# New Hotshot CAI



## Sentra GTR-1 (Aug 2, 2002)

Ok peeps, Im planning on buying the new stainless steel design Hotshot CAI very soon for my 94 B13 1.6 Liter but I also see that they have a short ram intake available at there website. Quite possibly the short ram looks exactly like the full CAI except that they dont provide the secondary piping that extends the air filter behind the front bumper. I have relocated my optima battery to the trunk for better weight distribution but I want to place the filter somewhere as close behind the front headlight as possible and not behind the front bumper. Now that the battery is out of the way and theres plenty of room to work with do you think its possible to fabricate, cut or redirect the Hotshot CAI into placing the air filter somewhere behind the front headlight? I have a pop charger as well as a custom carbon fiber heat shield for the air filter. I love the quality on the Hotshot CAI but I want the filter to stay under the hood. It still will get plenty of fresh air from the front especially with the heatshield. I see either short ram or full CAI systems for our cars, just wish they gave those of us that have relocated their batteries options to keep it under the hood. Think its possible to cut and reweld the CAI the way I want? If so help me out peeps what would I need to do?


----------



## oneSIX (Mar 19, 2004)

get the short ram. from what i've heard the SR has a better tone and not a whole lot less power gains. when you're at the strip you can just remove your headlight to get more air flow.

kent


----------



## chimmike (Oct 17, 2002)

acutally the short ram does nothing but suck in hot air...so yes, the power gains are significantly less.

get the CAI. there's a reason it costs more...........................................................














it makes more power.


----------



## NotAnotherHonda (Aug 7, 2003)

remember, typically, youll get 1% more hp from every 10 degrees lower the intake temp is...and in the 1.6, thats about a lil more than 1 hp for every 10 deg. cooler











it makes more power.[/QUOTE]


----------



## Nuskool (Jan 5, 2004)

actually its more like .8 or something like that........lol


----------



## sicksilver99 (Jun 17, 2004)

what place sells the hotshot cai the cheapest?


----------



## NotAnotherHonda (Aug 7, 2003)

p-tuning.com


----------



## Uni (May 25, 2004)

222 @ ptuning.com

204 @ http://store.dragracing.com/default.asp - shipping included


----------



## psuLemon (Apr 23, 2003)

www.jgycustoms.com is good too 204


----------

#####

Retype the Hotshot intake thread word for word, starting at the words "## oneSIX (Mar" and stopping after the words "more air flow.".

• _Data segment_:

#####

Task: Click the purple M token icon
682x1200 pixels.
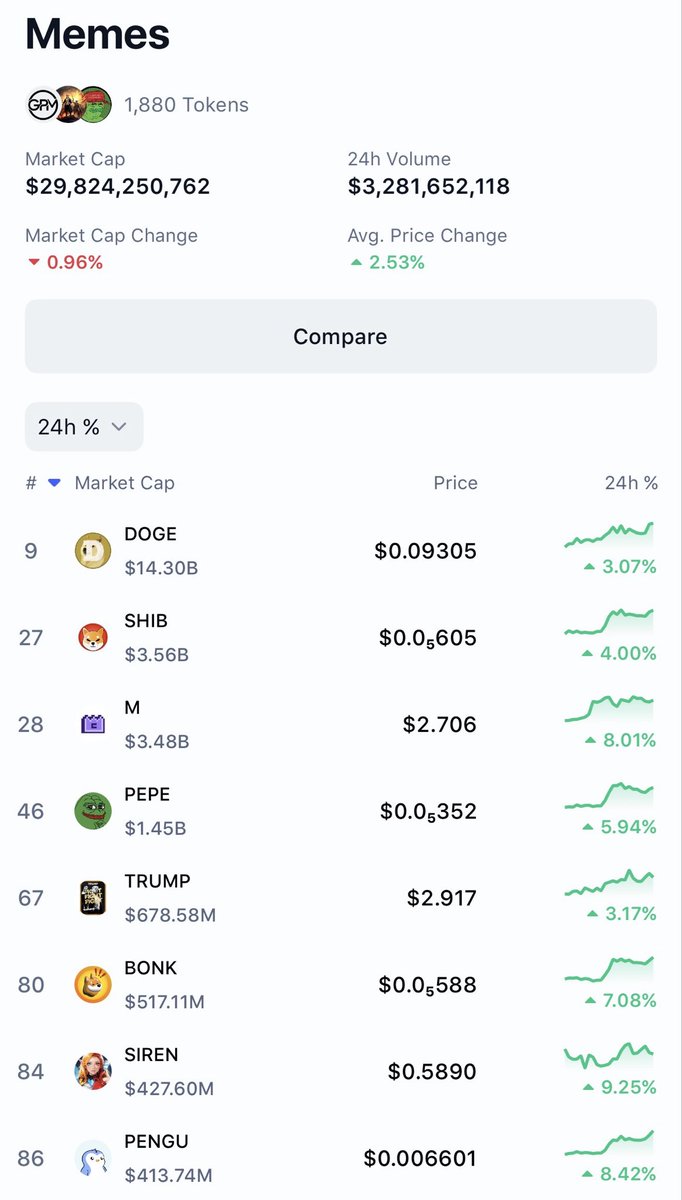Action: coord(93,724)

#####

• _Exercise solution_:
## oneSIX (Mar 19, 2004)

get the short ram. from what i've heard the SR has a better tone and not a whole lot less power gains. when you're at the strip you can just remove your headlight to get more air flow.